Dari Mana Kita Memulainya
Seorang teman berbinar-binar matanya
menyiratkan rasa haru dalam hatinya. Ia mengatakan baru saja menerima
telepon dari kawannya yang menanyakan kabar berita tentang diri dan
keluarganya. “Saya senang dan terharu, sekian lama saya tidak
pernah mendengar berita kawan saya. Tiba-tiba, kali ini dia
menyampaikan kabar beritanya dan menanyakan keadaan saya. Rasanya
tali yang putus kembali tersambung”. Ungkapnya gembira.
Bila kita melihat cerita pengalaman
seorang teman tadi. Sepertinya sederhana sekali untuk menyambung lagi
tali persaudaraan yang nyaris putus. Dengan menanyakan kabar teman di
seberang telepon hubungan itu kembali hangat. Kehambaran itu sirna
dengan segera.
Rasulullah SAW. memberikan resep
sederhana untuk dapat mengikat kembali tali-tali yang putus hingga
dapat menghimpun hati-hati yang retak. Beliau mengatakan:
“Sebarkanlah salam, berikanlah makan dan dirikanlah shalat malam”.
Resep ini memang terkesan sangat simple.
Pertama, menyebarkan salam. Dalam
kegiatan ini bisa dijabarkan dengan bermacam-macam perlakuan,
diantaranya bertanya bagaimana kabarnya, keluarganya, istri dan
anaknya? Baik-baikkah mereka. Bagaimana mereka selama ini. Adakah
yang sakit. Adakah yang mendapatkan musibah atau adakah diantara
mereka yang telah dianugerahi Allah kebaikan yang dapat menyenangkan
orang banyak. Dapat saling mendoakan keadaan masing-masing agar
meraih kemudahan dalam menjalani aktifitas hariannya serta
mendapatkan karunia dari Allah sehingga meredam rasa berat dalam
menerima ujian dan cobaan hidup. Dan banyak lagi segudang ungkapan
untuk memulai menyebarkan salam antar sesama kader.
Inti masalahnya adalah bagaimana
menyebarkan salam itu menjadi sebuah media komunikasi antar sesama
kader agar tetap terjalin dengan baik, sehingga mereka tidak
kehilangan informasi dan kendali arah. Komunikasi yang harmonis
dibangun atas dasar hubungan manusiawi yang utuh dari berbagai
dimensi bukan pada hubungan formalitas apalagi hiasan bibir semata.

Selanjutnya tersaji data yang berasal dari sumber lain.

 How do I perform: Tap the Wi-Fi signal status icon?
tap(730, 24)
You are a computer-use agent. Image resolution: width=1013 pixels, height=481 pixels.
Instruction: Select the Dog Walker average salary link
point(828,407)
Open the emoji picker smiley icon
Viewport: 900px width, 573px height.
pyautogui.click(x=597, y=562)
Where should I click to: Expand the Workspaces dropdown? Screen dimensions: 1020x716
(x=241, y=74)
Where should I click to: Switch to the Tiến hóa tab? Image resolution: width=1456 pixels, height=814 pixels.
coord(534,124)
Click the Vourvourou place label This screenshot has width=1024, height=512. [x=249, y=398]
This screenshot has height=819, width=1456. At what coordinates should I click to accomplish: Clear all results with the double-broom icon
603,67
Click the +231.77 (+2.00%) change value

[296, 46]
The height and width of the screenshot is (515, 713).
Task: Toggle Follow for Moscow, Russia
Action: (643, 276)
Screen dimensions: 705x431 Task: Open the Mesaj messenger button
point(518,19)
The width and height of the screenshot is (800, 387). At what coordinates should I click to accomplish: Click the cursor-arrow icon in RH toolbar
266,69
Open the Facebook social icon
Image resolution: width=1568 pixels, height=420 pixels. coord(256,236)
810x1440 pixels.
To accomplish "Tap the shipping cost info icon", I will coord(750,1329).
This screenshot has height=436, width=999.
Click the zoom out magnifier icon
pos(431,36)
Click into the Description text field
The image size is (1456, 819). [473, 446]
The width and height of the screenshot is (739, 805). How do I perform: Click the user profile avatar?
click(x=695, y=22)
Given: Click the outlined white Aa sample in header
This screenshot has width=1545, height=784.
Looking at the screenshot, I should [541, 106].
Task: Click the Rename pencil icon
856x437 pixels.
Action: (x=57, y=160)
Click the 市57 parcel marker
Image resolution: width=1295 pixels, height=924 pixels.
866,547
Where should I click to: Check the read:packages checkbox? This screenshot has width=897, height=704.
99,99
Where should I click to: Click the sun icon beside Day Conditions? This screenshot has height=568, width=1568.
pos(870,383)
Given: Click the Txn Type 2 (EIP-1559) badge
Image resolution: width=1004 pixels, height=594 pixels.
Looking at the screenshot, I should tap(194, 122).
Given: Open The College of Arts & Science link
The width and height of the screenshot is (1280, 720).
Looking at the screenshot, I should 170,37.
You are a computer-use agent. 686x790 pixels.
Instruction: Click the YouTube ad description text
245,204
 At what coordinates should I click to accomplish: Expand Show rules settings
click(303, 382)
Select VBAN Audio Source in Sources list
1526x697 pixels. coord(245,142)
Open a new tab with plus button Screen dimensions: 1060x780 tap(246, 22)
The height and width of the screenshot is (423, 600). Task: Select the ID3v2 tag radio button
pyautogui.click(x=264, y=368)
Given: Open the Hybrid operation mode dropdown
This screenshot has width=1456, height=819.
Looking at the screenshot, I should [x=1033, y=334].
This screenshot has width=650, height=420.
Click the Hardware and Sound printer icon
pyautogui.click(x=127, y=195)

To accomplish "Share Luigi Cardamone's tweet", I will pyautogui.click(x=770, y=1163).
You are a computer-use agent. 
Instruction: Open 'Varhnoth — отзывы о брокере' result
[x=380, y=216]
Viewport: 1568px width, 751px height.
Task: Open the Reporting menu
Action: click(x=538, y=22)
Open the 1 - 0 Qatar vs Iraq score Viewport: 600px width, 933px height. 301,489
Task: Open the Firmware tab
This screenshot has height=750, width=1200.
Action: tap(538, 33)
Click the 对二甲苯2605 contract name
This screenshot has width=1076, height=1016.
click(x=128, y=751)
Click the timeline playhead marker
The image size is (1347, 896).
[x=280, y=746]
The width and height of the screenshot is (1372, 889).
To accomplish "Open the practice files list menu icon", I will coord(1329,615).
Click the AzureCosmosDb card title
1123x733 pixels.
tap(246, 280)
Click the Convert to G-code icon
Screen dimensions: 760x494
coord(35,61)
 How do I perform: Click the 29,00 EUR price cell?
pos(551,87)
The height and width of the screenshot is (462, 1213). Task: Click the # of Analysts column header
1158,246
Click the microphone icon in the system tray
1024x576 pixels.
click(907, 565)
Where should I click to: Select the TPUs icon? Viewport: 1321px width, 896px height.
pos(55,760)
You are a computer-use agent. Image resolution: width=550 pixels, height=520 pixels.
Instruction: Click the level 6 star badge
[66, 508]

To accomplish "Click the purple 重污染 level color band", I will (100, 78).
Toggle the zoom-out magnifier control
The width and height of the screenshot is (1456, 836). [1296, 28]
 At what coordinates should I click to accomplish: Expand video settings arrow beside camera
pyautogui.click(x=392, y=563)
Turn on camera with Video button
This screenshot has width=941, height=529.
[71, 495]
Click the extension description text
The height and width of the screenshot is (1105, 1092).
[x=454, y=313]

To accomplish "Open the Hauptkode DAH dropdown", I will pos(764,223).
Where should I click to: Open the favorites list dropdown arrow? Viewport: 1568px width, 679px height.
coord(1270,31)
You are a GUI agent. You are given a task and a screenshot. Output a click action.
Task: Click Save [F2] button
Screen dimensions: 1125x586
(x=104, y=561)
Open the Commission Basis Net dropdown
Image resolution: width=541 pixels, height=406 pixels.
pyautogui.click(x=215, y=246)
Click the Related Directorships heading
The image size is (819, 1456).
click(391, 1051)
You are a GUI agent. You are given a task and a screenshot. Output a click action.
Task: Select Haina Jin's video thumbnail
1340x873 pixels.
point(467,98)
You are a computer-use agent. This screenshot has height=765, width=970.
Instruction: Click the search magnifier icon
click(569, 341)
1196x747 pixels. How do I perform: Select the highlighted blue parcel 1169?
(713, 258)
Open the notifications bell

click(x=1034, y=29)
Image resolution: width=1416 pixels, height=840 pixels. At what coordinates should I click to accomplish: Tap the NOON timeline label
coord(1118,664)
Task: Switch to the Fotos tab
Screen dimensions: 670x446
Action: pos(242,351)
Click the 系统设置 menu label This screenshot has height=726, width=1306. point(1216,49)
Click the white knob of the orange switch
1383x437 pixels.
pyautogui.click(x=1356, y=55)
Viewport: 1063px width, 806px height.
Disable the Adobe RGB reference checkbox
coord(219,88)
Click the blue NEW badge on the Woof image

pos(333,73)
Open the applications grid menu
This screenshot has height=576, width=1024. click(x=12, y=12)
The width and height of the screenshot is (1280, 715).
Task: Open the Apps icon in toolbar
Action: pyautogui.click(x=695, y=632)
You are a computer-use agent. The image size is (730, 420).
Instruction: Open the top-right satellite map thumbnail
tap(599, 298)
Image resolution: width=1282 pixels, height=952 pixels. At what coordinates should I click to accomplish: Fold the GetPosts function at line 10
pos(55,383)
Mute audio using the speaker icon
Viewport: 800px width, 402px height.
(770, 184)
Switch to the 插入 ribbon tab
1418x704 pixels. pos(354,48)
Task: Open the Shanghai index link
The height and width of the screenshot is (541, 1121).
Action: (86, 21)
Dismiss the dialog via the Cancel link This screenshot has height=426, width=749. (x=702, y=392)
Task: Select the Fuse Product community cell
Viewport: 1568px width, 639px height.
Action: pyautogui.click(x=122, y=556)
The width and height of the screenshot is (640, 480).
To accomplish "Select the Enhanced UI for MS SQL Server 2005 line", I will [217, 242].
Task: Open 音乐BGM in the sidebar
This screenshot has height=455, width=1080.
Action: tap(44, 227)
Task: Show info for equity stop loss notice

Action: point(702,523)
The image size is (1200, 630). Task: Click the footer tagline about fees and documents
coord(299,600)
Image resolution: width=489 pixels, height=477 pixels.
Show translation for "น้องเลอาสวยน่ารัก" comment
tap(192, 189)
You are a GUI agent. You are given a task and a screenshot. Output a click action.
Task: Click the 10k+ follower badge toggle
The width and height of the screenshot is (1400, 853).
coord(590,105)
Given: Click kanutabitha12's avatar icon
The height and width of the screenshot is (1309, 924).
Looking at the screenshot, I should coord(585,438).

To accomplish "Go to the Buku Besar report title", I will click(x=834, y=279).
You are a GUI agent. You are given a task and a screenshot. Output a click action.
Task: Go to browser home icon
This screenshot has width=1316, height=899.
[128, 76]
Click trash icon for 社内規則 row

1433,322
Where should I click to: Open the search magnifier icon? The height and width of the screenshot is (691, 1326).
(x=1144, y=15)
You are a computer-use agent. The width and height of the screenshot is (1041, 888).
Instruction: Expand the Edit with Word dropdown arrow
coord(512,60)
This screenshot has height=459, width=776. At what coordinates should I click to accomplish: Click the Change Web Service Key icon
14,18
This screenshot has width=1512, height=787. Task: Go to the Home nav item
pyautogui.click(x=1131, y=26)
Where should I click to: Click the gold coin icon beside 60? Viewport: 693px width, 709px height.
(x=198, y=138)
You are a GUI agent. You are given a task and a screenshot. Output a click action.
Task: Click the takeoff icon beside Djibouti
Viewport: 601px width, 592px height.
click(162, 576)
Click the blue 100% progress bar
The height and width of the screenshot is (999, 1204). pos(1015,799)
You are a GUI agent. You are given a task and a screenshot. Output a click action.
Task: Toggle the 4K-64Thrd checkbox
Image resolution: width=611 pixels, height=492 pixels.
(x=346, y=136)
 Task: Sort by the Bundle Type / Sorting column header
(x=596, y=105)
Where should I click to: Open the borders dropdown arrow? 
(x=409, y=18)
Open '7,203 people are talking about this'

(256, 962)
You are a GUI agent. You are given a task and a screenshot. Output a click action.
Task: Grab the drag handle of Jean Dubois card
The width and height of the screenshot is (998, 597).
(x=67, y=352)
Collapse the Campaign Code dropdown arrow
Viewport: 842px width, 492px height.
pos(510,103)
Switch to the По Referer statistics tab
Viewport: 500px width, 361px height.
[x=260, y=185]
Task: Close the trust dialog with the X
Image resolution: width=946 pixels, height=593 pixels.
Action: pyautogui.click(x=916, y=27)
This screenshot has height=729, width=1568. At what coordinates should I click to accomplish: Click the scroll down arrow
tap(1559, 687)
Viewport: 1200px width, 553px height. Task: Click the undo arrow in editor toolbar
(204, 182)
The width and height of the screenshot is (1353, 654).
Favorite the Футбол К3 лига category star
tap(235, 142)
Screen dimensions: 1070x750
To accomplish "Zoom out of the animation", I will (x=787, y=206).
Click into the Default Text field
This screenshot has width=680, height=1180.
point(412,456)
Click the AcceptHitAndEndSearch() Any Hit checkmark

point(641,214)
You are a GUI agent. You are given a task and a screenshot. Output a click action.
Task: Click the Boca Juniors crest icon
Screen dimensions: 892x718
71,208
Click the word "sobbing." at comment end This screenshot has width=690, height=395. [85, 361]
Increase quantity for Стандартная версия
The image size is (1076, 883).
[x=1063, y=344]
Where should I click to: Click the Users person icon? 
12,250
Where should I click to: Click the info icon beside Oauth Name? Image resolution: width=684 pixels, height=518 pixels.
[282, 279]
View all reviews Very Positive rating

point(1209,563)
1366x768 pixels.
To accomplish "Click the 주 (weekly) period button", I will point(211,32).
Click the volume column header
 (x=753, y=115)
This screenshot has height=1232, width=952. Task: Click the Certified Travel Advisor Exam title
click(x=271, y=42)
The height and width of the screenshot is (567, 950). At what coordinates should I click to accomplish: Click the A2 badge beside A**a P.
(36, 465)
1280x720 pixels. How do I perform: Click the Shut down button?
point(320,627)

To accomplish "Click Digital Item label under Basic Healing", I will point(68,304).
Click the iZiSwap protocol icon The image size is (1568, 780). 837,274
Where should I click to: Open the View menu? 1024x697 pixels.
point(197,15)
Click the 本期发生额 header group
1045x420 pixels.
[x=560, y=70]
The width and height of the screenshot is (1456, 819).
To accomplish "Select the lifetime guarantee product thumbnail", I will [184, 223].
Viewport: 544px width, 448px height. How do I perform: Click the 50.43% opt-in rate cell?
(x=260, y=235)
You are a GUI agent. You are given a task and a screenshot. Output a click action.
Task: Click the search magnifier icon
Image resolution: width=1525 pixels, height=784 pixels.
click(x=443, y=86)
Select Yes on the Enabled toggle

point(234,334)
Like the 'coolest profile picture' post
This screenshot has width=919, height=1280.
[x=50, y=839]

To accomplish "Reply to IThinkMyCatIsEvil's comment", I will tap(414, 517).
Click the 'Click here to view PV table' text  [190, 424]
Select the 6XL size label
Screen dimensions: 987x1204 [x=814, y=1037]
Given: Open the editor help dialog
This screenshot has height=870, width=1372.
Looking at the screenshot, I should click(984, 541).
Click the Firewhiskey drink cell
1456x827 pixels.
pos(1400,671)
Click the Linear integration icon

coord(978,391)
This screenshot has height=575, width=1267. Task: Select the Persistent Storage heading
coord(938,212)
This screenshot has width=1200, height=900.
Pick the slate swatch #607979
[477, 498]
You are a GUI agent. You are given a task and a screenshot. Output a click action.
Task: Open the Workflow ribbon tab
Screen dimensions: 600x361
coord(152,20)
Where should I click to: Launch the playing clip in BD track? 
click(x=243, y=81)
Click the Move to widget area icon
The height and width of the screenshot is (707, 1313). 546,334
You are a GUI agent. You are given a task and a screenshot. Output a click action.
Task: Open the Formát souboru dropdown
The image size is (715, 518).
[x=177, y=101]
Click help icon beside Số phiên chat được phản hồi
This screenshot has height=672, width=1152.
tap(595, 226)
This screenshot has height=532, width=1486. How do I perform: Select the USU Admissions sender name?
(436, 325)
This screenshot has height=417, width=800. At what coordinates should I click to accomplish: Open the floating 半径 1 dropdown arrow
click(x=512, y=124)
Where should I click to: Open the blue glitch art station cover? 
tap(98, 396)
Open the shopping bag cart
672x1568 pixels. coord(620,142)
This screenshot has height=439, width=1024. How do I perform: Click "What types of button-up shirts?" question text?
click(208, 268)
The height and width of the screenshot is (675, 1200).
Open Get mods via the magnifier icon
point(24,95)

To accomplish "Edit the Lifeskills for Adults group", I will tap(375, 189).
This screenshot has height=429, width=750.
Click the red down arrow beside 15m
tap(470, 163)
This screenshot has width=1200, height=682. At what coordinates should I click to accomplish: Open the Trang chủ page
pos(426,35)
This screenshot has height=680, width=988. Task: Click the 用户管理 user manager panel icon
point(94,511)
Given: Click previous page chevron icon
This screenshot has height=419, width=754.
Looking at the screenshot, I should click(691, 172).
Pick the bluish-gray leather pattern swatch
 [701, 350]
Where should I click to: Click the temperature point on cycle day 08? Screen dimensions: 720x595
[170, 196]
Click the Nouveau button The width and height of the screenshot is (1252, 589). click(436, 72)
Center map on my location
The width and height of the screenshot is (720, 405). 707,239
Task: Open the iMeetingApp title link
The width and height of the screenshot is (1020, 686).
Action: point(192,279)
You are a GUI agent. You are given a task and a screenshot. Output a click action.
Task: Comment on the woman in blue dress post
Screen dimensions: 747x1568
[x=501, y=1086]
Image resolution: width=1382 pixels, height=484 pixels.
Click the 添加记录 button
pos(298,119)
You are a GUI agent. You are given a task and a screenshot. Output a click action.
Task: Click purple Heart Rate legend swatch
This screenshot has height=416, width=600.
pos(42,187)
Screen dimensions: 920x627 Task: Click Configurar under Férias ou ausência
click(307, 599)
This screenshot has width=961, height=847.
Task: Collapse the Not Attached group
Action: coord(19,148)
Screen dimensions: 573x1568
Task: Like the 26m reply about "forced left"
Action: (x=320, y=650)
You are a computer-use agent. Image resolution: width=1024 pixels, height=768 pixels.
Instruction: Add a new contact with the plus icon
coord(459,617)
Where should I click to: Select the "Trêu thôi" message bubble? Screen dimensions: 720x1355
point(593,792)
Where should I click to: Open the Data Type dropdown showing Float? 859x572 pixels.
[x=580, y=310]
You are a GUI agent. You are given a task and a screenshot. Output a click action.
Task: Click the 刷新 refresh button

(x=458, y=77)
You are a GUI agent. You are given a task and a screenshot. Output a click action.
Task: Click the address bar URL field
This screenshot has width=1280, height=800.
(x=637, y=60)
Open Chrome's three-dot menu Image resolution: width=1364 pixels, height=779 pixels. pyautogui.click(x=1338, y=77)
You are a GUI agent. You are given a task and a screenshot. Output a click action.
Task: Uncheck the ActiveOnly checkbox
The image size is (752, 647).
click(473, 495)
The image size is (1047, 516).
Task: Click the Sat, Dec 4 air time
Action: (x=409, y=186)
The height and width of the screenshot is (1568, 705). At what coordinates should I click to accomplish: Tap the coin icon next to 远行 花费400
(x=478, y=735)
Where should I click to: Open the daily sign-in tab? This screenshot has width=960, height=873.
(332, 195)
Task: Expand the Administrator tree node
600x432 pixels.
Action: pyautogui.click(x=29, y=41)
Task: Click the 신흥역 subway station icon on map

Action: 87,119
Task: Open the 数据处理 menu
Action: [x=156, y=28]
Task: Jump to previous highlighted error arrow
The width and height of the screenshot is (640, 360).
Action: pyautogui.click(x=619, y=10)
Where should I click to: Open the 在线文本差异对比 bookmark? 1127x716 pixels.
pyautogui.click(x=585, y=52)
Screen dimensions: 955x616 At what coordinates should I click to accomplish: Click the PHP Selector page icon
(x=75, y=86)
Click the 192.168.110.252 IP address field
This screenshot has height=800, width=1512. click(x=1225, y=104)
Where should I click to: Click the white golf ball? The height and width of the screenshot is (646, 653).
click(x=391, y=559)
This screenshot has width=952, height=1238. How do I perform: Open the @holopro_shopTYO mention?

Menjalin komunikasi yang harmonis ini
menjadi kebutuhan asasi masyarakat modern, karena dengan komunikasi
ini manusia menemukan eksitensi dirinya sebagai makhluk yang multi
dimensional. Makhluk yang dihargai oleh lingkungan sekitarnya. Saat
ini banyak kita temukan orang yang kehilangan rasa, termasuk rasa
dalam berkomunikasi ketika bergaul antar sesama. Makanya banyak orang
berupaya mencari tempat kongkow-kongkow hanya sekedar mendapatkan
sebuah tali komunikasi yang tidak diikat oleh formalitas kehidupan.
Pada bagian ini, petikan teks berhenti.